Memory Operations

Header: libxs_mem.h

Byte-level memory macros, pointer alignment queries, buffer comparison, and matrix copy/transposition.

Memory Macros

LIBXS_MEMSET(DST, SRC, SIZE)

Set SIZE bytes at DST to the value SRC, unrolled at compile-time.

LIBXS_MEMZERO(DST)

Zero all bytes of DST (size derived from sizeof(DST)).

LIBXS_MEMCPY(DST, SRC, SIZE)

Copy SIZE bytes from SRC to DST, unrolled at compile time.

LIBXS_ASSIGN(DST, SRC)

Copy sizeof(SRC) bytes from SRC to DST. Asserts sizeof(SRC) <= sizeof(*DST).

LIBXS_MEMSWP(PTR_A, PTR_B, SIZE)

Swap SIZE bytes between PTR_A and PTR_B. Asserts PTR_A != PTR_B.

LIBXS_VALUE_ASSIGN(DST, SRC)
LIBXS_VALUE_SWAP(A, B)

Operate on L-values directly (address-of is taken internally). VALUE_ASSIGN can cast away const qualifiers. VALUE_SWAP asserts equal size.

Offset and Alignment

size_t libxs_offset(size_t ndims, const size_t offset[],
  const size_t shape[], size_t* size);

Compute the linear offset of an n-dimensional coordinate within a shape. Optionally returns the total linear size of the shape.

int libxs_aligned(const void* ptr, const size_t* inc,
  int* alignment);

Check whether ptr is SIMD-aligned (optionally considering the next access at ptr + inc). Optionally writes the pointer alignment in bytes to alignment.

Comparison

unsigned char libxs_diff(const void* a, const void* b,
  unsigned char size);

Compare two short buffers. Returns zero when equal, non-zero otherwise. Uses SSE/AVX2/AVX-512 when available.

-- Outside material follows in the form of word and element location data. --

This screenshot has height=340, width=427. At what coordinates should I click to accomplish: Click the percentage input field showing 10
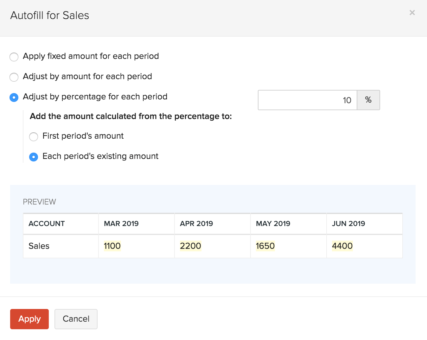[307, 100]
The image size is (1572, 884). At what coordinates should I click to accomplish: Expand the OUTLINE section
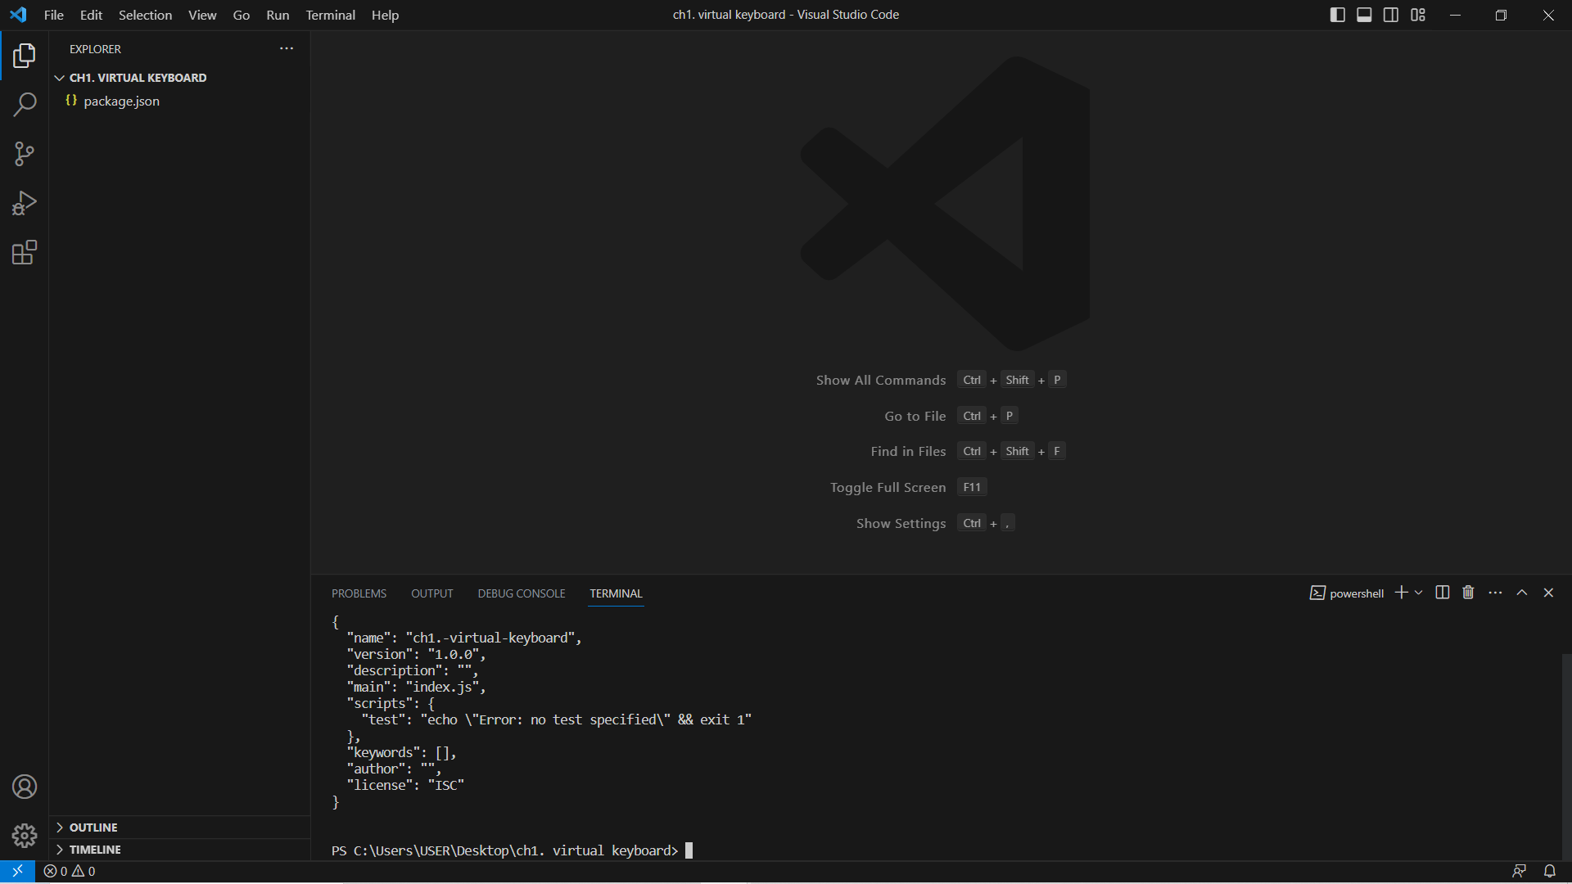[x=93, y=827]
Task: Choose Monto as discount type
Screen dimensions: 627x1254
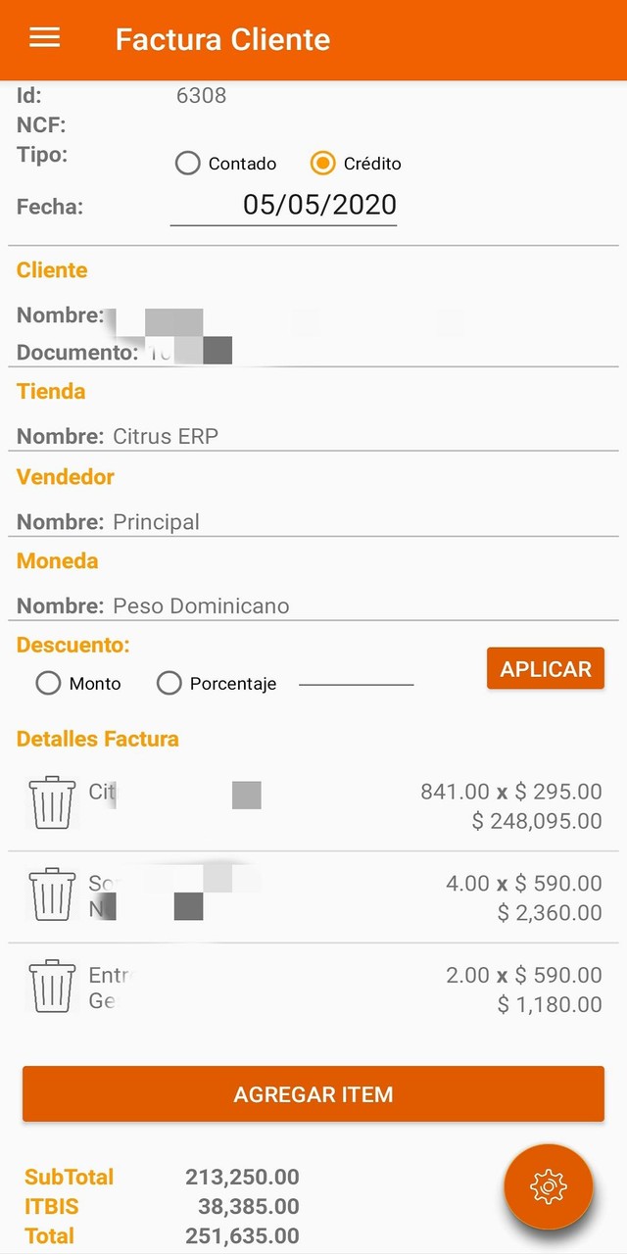Action: [x=48, y=683]
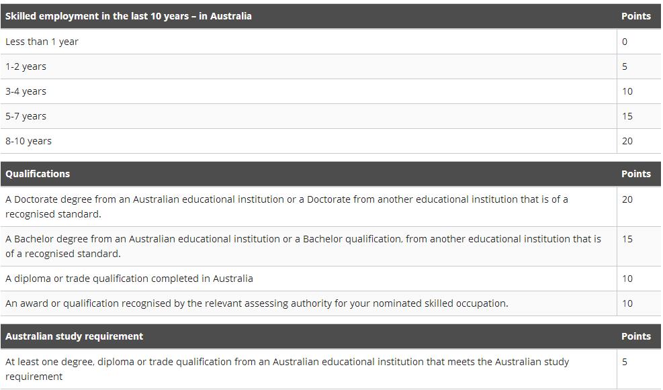Click the '1-2 years' row text
663x390 pixels.
pos(26,66)
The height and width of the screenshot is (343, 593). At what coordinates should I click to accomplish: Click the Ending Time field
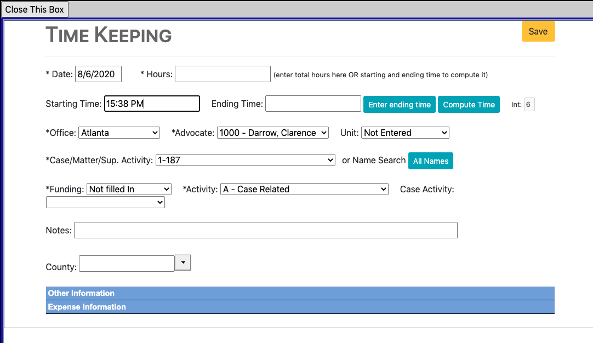coord(312,104)
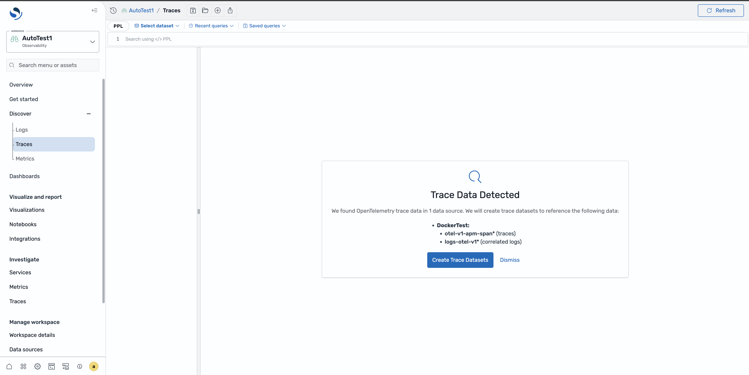
Task: Save the current query
Action: tap(193, 10)
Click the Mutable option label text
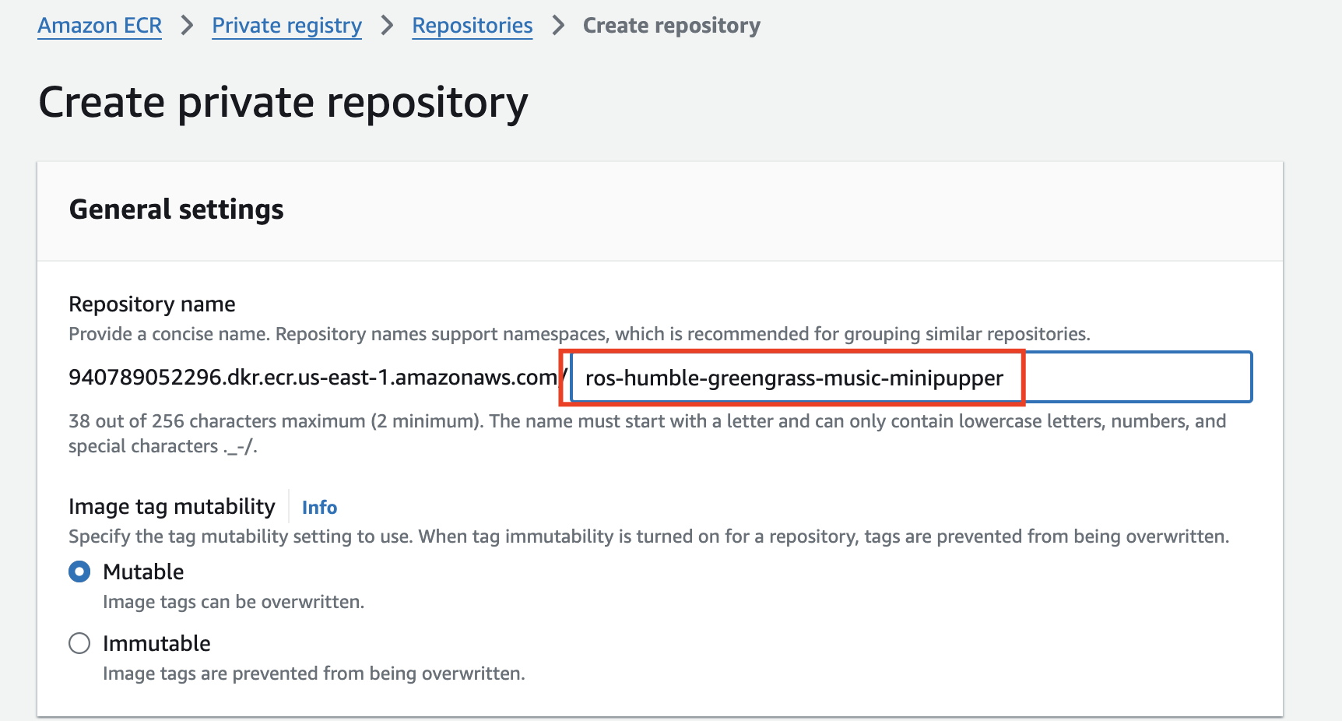1342x721 pixels. click(143, 572)
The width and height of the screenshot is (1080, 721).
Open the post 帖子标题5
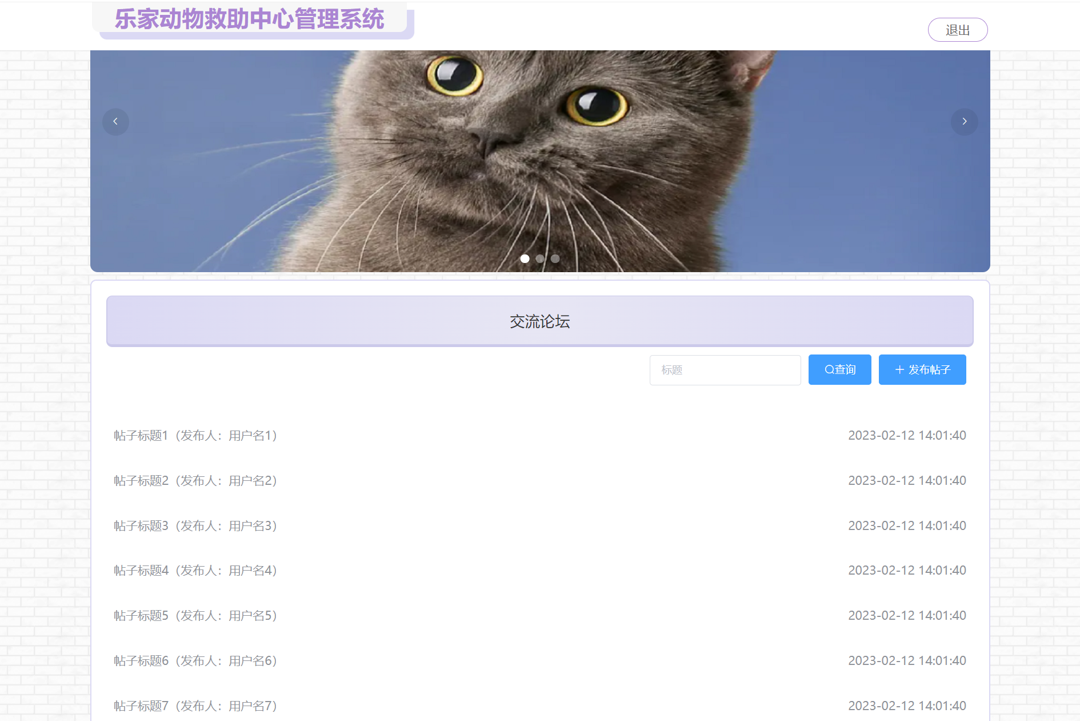[x=195, y=615]
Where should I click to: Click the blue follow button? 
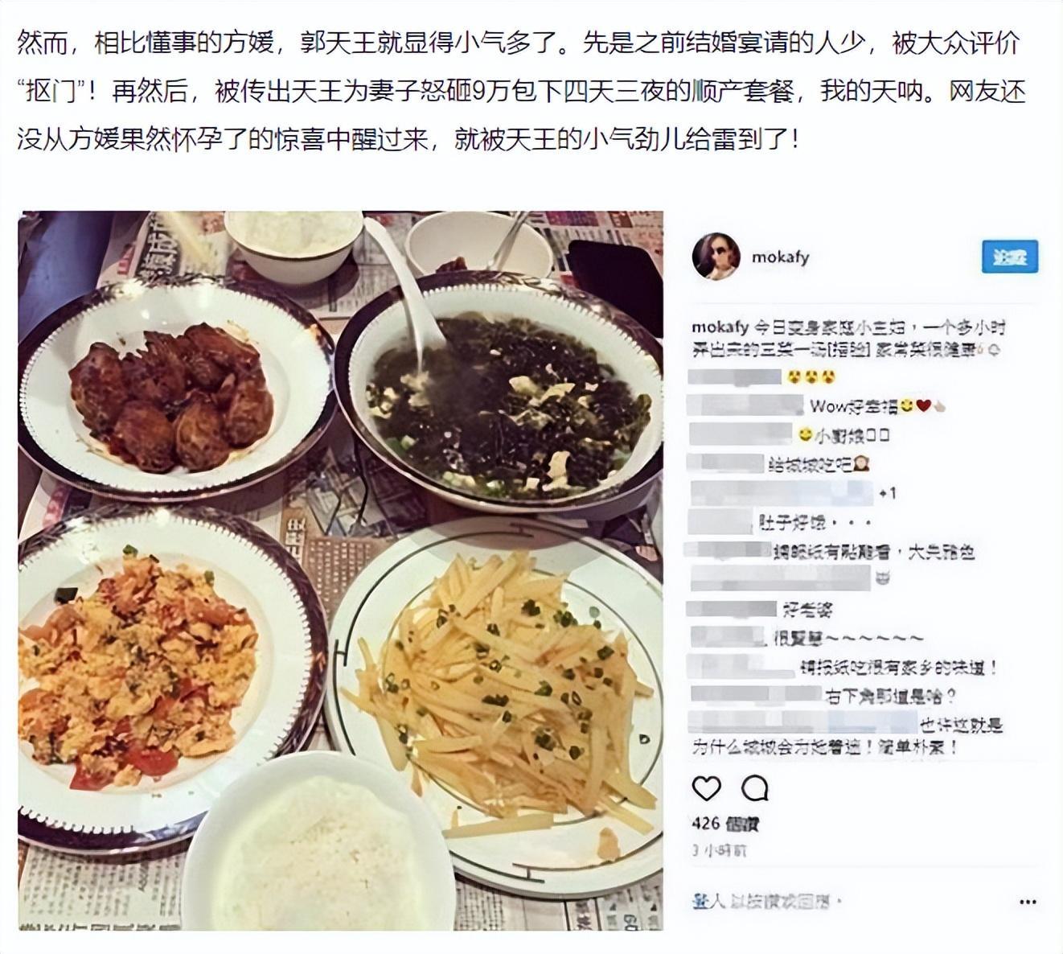1009,257
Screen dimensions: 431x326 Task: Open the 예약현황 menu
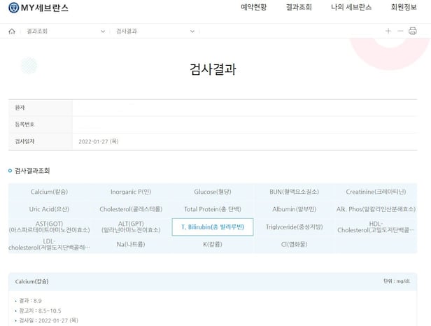[x=253, y=8]
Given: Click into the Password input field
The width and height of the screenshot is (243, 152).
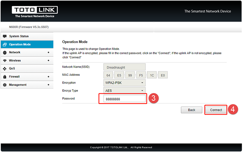Looking at the screenshot, I should click(x=125, y=99).

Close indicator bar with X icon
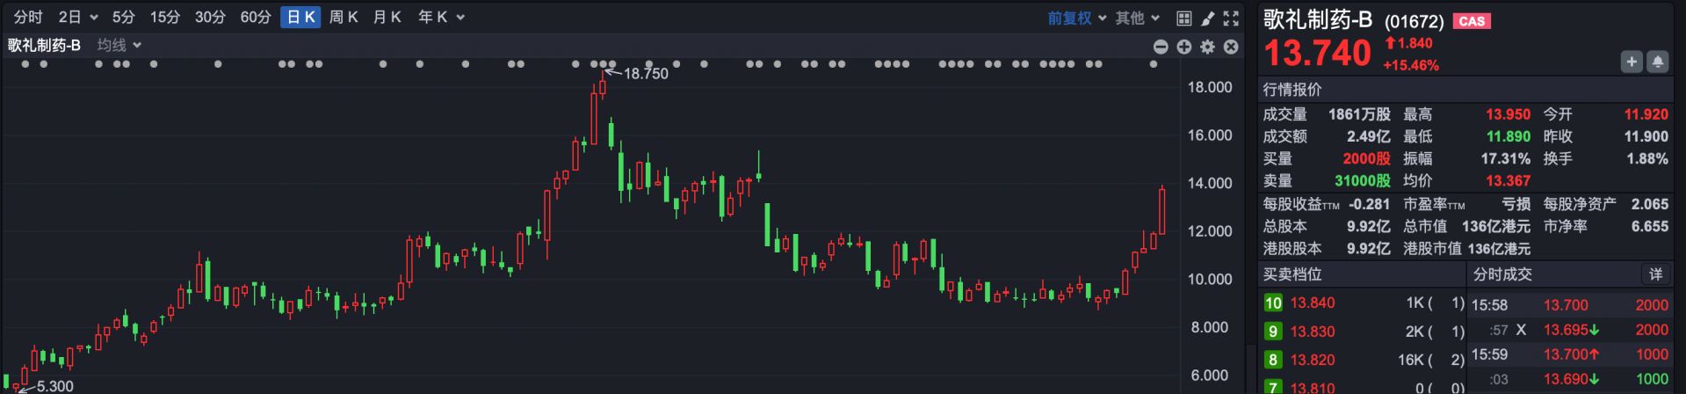coord(1232,47)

unsigned int libxs_diff_n(const void* a, const void* bn,
  unsigned char elemsize, unsigned char stride,
  unsigned int hint, unsigned int count);

Compare a against count elements in bn. Returns the first index that matches a, or count if none match. hint supplies the initial search position.

int libxs_memcmp(const void* a, const void* b, size_t size);

Boolean variant of the C memcmp. Returns zero when equal. Uses SSE/AVX2/AVX-512 when available.

Matrix Copy and Transposition

void libxs_matcopy(void* out, const void* in,
  unsigned int typesize, int m, int n, int ldi, int ldo);
void libxs_matcopy_task(void* out, const void* in,
  unsigned int typesize, int m, int n, int ldi, int ldo,
  int tid, int ntasks);

Copy an m-by-n matrix from in to out with leading dimensions ldi and ldo. If in is NULL the destination is zeroed. The _task variant distributes work across ntasks threads (caller passes its tid).

void libxs_otrans(void* out, const void* in,
  unsigned int typesize, int m, int n, int ldi, int ldo);
void libxs_otrans_task(void* out, const void* in,
  unsigned int typesize, int m, int n, int ldi, int ldo,
  int tid, int ntasks);

Out-of-place matrix transposition. The _task variant distributes work across ntasks threads.

void libxs_itrans(void* inout, unsigned int typesize,
  int m, int n, int ldi, int ldo, void* scratch);
void libxs_itrans_task(void* inout, unsigned int typesize,
  int m, int n, int ldi, int ldo, void* scratch,
  int tid, int ntasks);

In-place matrix transposition (square or via scratch buffer). scratch can be NULL (auto-allocated).

void libxs_itrans_batch(void* inout, unsigned int typesize,
  int m, int n, int ldi, int ldo,
  int index_base, int index_stride,
  const int stride[], int batchsize,
  int tid, int ntasks);

Batch of in-place matrix transpositions (per-thread form).